The work in the exhibit is a beginning of an investigation that combines both line cuts (sections from the tracks) from a walk and the contours of the landscape. The work comes from one of six walks that I tracked in Iceland; the one here is the trek up to the summit of Mt. Laugarvatn, a mountain behind the town of the residency with views of it and beyond. The track provides evidence of a step-by-step process, like walking, and is broken into 23 sections to suggest that.  The constructions, mtlaugwalkcut1, mtlaugwalkcut2, and mtlaugwalkcut3 are the result of an investigation of line and form taken from the walks.

mtlaugwalkcut1_angle view

mtlaugwalkcut1_angle view

mtlaugwalkcut2_angle view

mtlaugwalkcut2_angle view


mtlaugwalkcut3_angle view


mtlaugwalkcut1, 2, & 3 are mixed media constructions made from book covers, cloth & board on a birch panel. Each are 9.13 x 8.66 x 3.25 inches  ©2012

The Residency Show






Bless Bless

I'm home now after a memorable and wonder filled six weeks of work and travel in Iceland, accumulating experiences, meeting people and photographing the dramatic land, water and sky scapes.   As I settle back, my mind is still moving with ideas and imagery from the trip. Good-bye residency and good-bye Iceland.  "Bless, bless", as they say in Iceland.  Many thanks to Alda and Kriestvieg from the Gullkistan Residency and Linda and Ægir, friends and tour guides.  You made my trip filled with memories and many inspirations for future work.  I look forward to what will come from this experience and I already can't wait to come back, see you again and continue where I left off!

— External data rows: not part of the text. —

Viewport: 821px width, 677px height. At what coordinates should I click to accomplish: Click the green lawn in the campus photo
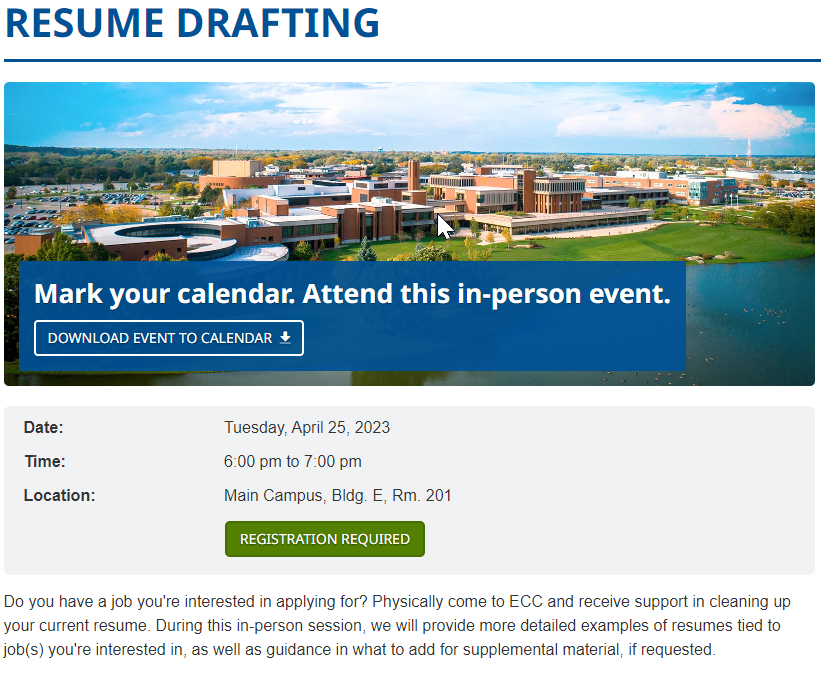pyautogui.click(x=602, y=243)
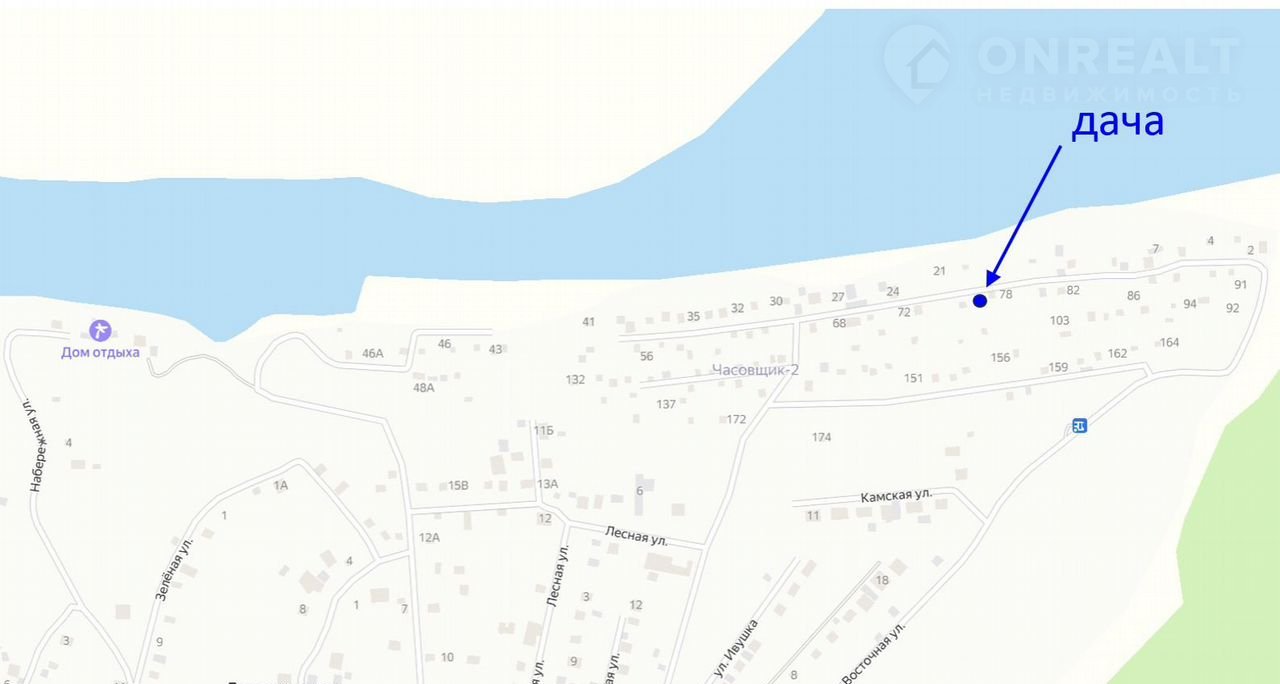Click house number 137 label
The width and height of the screenshot is (1280, 684).
[x=666, y=404]
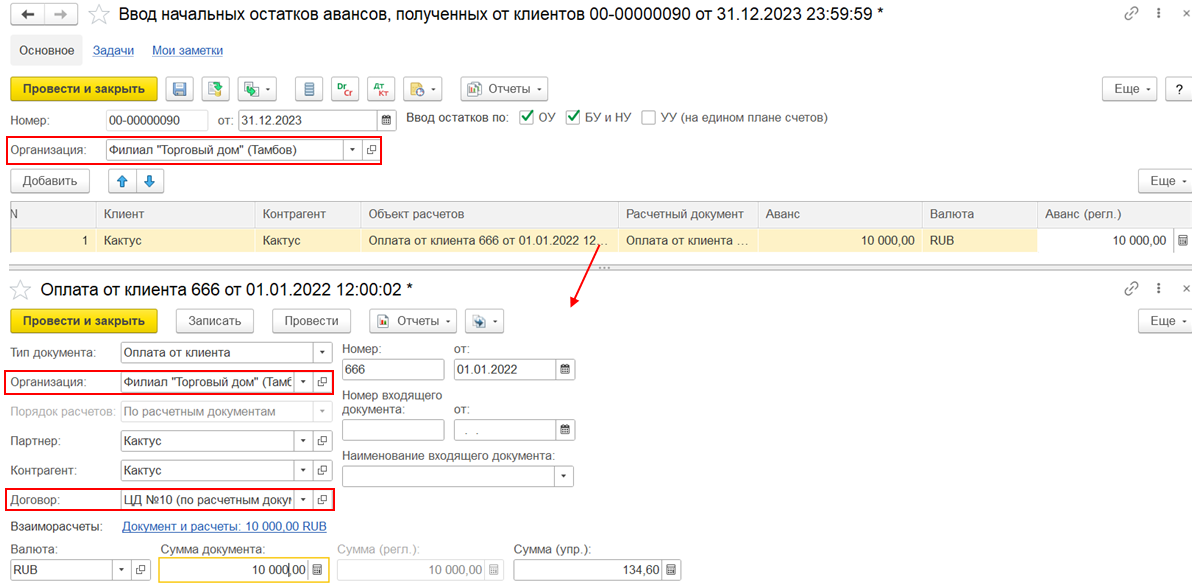Open the Тип документа dropdown list

(x=323, y=353)
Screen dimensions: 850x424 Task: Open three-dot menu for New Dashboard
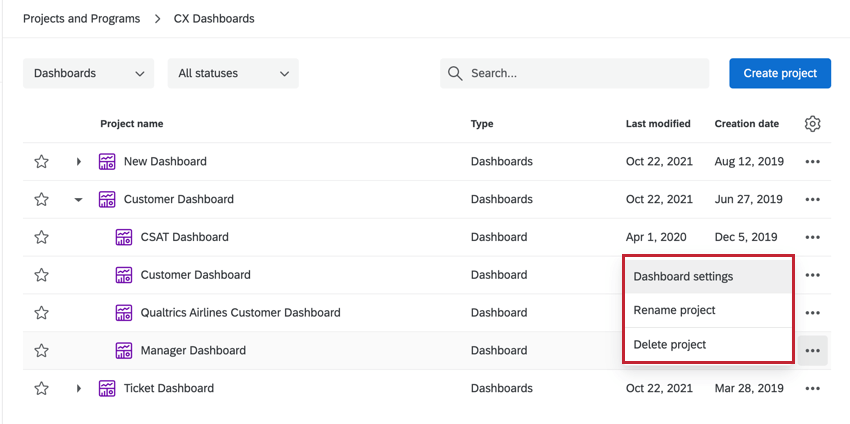[812, 161]
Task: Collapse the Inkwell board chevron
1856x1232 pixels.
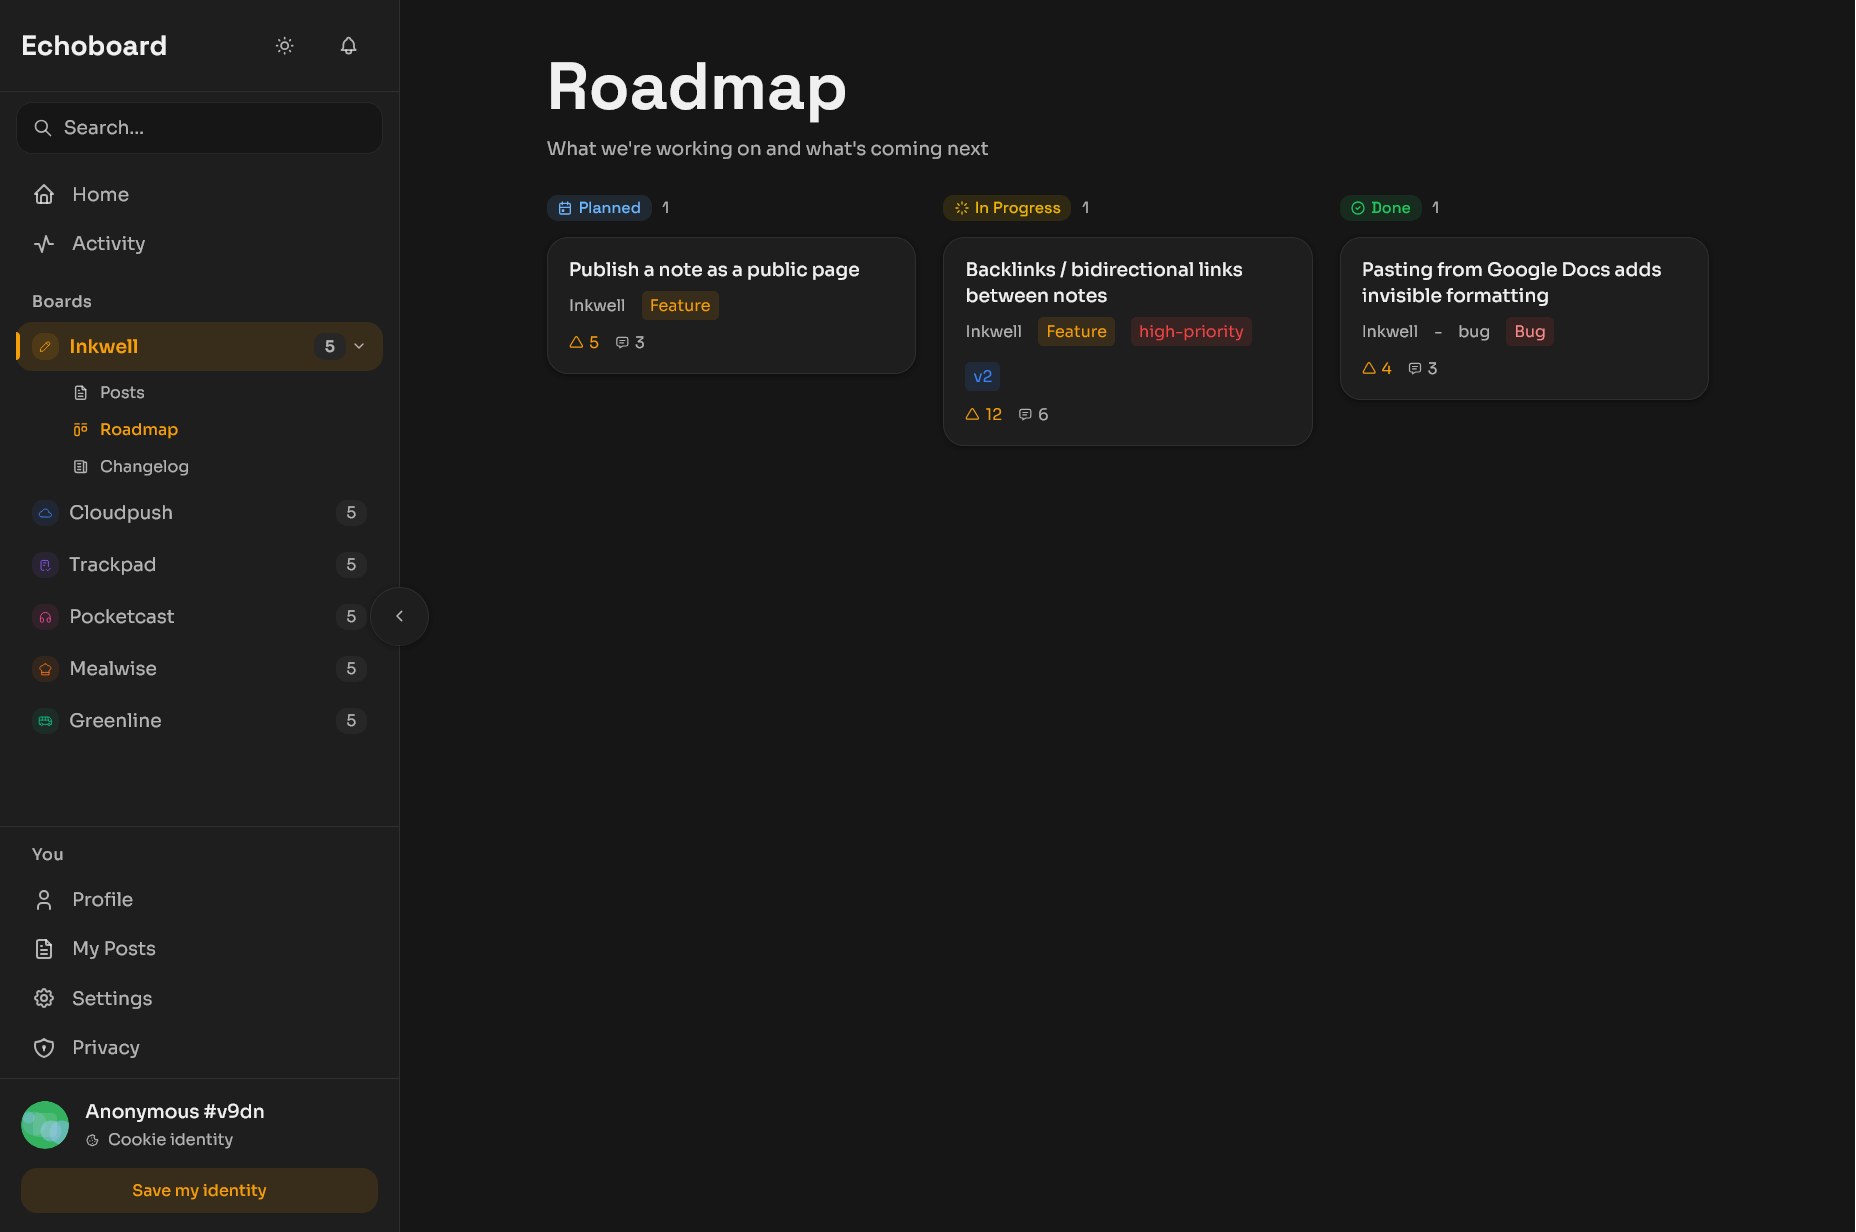Action: click(360, 347)
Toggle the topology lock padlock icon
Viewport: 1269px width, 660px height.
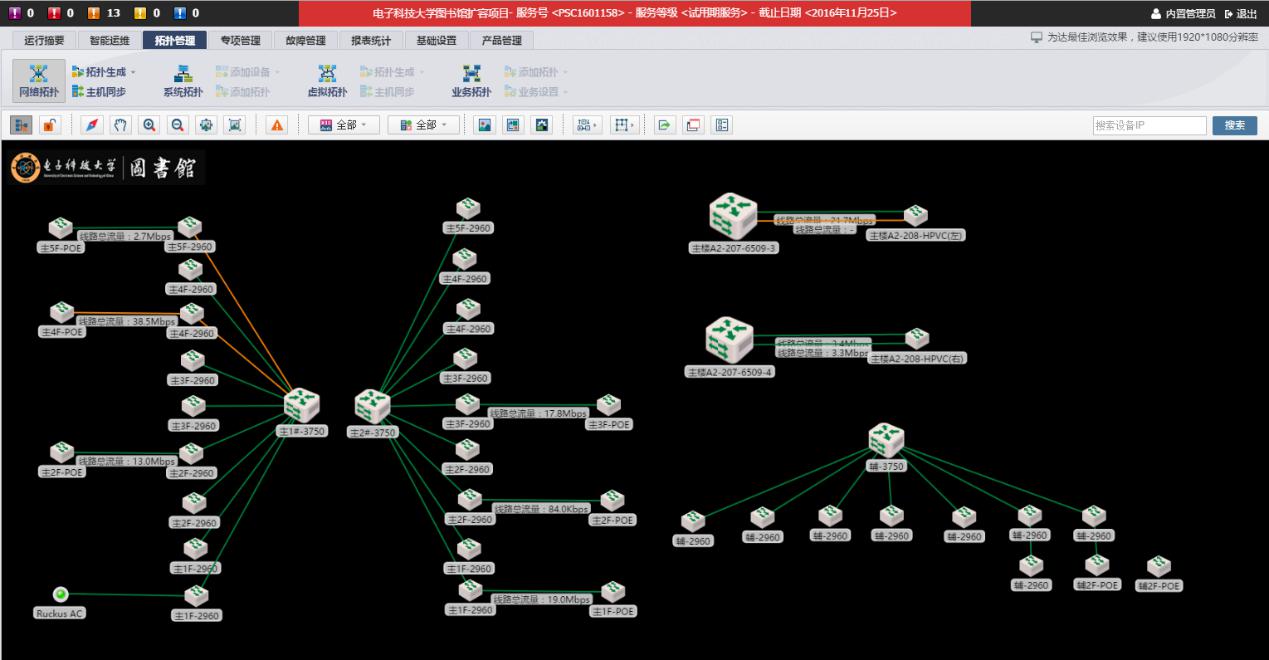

I will continue to add Icelandic imagery to this blog as I begin to process what I collected.  For this entry, I have posted miscellaneous images that showcase my work and experiences at the residency.

One of my projects during the residency was tracking my walks with a gps device.  I accumulated many tracks which I then printed out to get a sense of what I had.  Lots of words came to mind: scaling, scales, "fisk", a scale of scales, step by step, planes, topography, three-dimensional, planar, linear, line shapes, broken lines, contour, installation, context, meander, wander, lost, found, mapping.


I also made a screen out of wire from a rusty fence that I found and cut up on the farm.  Liz and I used it to project our video, Tangled Dreams, for the residents.  I then took many detail shots of it for my photo library.  Interesting to me later when I found some stones with cracks that echoed some of the wire shapes.


I also experimented with the ash from the Eyjafjallajökull Volcano on a variety of papers, including brown craft paper and yupo.  Examples follow:

And finally Icelandic kennings haunt me.  I've collected many during my stay and suspect that some  will find their ways in future work and titles.






Scree wise?

  Without seeing Iceland's glaciers, one knows by the abundance of scree slopes (skriða) throughout Iceland, that they exist. Glaciers break down the land and broken rock fragments accumulate  at the base of hamars (crags) and mountain cliffs.  Deceptively smooth from a distance!




On my last day of the residency, Alda (one of the residency directors) and her husband, Jon took us on a walk down to the "milky" waters outside of Laugarvatn (an endearing term they give to rivers that looked white from a distance).  Once at the river, rather than return the way we came, Jon wanted to follow the river out and asked if anyone might be interested.  Most opted not too. His children and Auke followed Jon and  I elected to as I wanted to gps a longer walk .  Little did I know that I would call this one my "challenge" walk.

As the terrain became rockier and rockier,  it became clearer that we would not be able to walk down along the river. Jon pointed up along the hillside, "this way up".  Hmm?  Straight up a hillside of scree with minimal plants for anchors. Trusting an Icelander (???),  I followed along until I was no longer able to establish firm footing in the abundant scree, slipping and sliding with no plants to hold onto. Scree wise?

Somehow, with Aucke's help (and body), I found a way up to meet the others at the top.  Thank you Auke!